Written exercise: Continue the article on the film Meg 2: The Trench that appears below, starting after its final sentence.
[START Selection]
- Theatrical release poster
- Directed by: Ben Wheatley
- Screenplay by: Jon Hoeber; Erich Hoeber; Dean Georgaris;
- Story by: Dean Georgaris; Jon Hoeber; Erich Hoeber;
- Based on: The Trench by Steve Alten
- Produced by: Lorenzo di Bonaventura; Belle Avery;
- Starring: Jason Statham; Wu Jing; Sophia Cai; Page Kennedy; Sergio Peris-Mencheta; Skyler Samuels; Cliff Curtis;
- Cinematography: Haris Zambarloukos
- Edited by: Jonathan Amos
- Music by: Harry Gregson-Williams
- Production companies: Flagship Entertainment Group; CMC Pictures; DF Pictures; China Film Co., Ltd.; Alibaba Pictures; di Bonaventura Pictures; Apelles Entertainment;
- Distributed by: Warner Bros. Pictures
- Release dates: June 9, 2023 (SIFF); August 4, 2023 (United States);
- Running time: 116 minutes
- Countries: China; United States;
- Language: English Chinese
- Budget: $129–139 million
- Box office: $398.5 million

= Meg 2: The Trench =

2023 film by Ben Wheatley

Meg 2: The Trench (巨齿鲨2：深渊; titled Shark 2 in some territories) is a 2023 science fiction action film directed by Ben Wheatley and a sequel to The Meg (2018), based on the 1999 novel The Trench by Steve Alten. Jon Hoeber, Erich Hoeber, and Dean Georgaris all return as writers from the first film, with Jason Statham, Sophia Cai, Page Kennedy, and Cliff Curtis reprising their roles alongside Wu Jing, Sergio Peris-Mencheta, and Skyler Samuels. Like the previous film, it follows a group of scientists who must outrun and outswim the megalodons when a malevolent mining operation threatens their mission and forces them into a high-stakes battle for survival.

Plans for the sequel were announced to be in early development in October 2018 after the box office success of the first film. Principal photography began in February 2022 and lasted until May, occurring in various locations in Asia and Warner Bros. Studios, Leavesden, in Watford, Hertfordshire, England.

Meg 2: The Trench had its premiere at the Shanghai International Film Festival on June 9, 2023, and was released in the United States on August 4, by Warner Bros. Pictures. The film received negative reviews but was a box office success, grossing $397.8 million worldwide.

==Plot==
Five years after the events of the first film, Jonas Taylor has been involved in fighting environmental crimes while helping Mana One explore the Mariana Trench, where the Megalodon had been found. Following the death of Jonas' wife Suyin Zhang, he has been raising her teenage daughter Meiying alongside her uncle, Suyin's brother, Jiuming Zhang, who acquired his father's company with financial backing from wealthy industrialist Hillary Driscoll. Mana One has been studying an 80 ft female Meg called Haiqi who was discovered as a pup and trained by Jiuming in a reserve in Hainan.
[END Selection]
[START Provided information]
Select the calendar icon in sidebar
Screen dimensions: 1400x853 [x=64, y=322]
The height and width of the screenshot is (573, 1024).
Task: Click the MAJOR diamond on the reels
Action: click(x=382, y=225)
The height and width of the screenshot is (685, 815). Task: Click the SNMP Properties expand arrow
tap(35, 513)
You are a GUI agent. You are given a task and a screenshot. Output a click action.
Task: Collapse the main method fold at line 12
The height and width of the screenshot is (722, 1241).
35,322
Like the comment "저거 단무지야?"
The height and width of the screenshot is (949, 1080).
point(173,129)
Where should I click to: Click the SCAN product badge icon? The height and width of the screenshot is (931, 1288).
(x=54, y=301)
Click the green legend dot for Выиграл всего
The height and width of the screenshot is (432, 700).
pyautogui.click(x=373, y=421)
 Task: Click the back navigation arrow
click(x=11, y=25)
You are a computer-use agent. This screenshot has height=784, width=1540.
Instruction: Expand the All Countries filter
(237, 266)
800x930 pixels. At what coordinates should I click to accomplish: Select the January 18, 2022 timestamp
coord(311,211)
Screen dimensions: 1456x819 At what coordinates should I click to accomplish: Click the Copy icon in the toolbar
[END Provided information]
The response:
Jonas and Jiuming lead a routine submersible exploration to the Trench. Fellow Meg survivors DJ and Mac observe them from Mana One. On the way down, the subs are pursued by Haiqi, who escaped captivity the previous night. The subs dive through the thermocline in an attempt to escape but Haiqi forces her way down through it anyway. Down below, they encounter two much larger Megs, a massive alpha male and a beta male, who mate with Haiqi. Jiuming realizes that Haiqi had been acting strange because it is mating season; she was calling the other Megs to mate. Venturing further down, the team stumbles across an illegal oceanic mining operation captained by mercenary Montes, who has a vendetta against Jonas for his imprisonment some time before. Montes' crew was hired by the corrupt Driscoll to use Mana One's access to the Trench to mine rare-earth minerals that could earn them billions. Montes kills his crew in an explosion to cover up their activities, which causes a rupture in the Trench and grounds the team's ships.

DJ, Mac, and Mana One analyst Jess discover that the rescue pod has been sabotaged, forcing the crew to use exosuits to walk toward Montes' station, with only four of them surviving the journey. Jess reveals herself as a traitor and attempts to remotely kill the four, but they escape in a submersible. As the crew surfaces, they discover that the rupture from earlier has caused several Trench creatures, including the three Megs, lizard-like creatures known as Snappers and a giant octopus to escape to the surface.

Jess is devoured by a Meg; Jonas’ team escapes to a nearby resort, Fun Island. Driscoll, Montes, and the mercenaries arrive at Fun Island to kill Jonas' crew, but are attacked by the Snappers, who eat Driscoll. As the Megs and octopus attack, Jonas kills the beta Meg and knocks Montes into the mouth of the alpha Meg to be eaten when Montes attacks him.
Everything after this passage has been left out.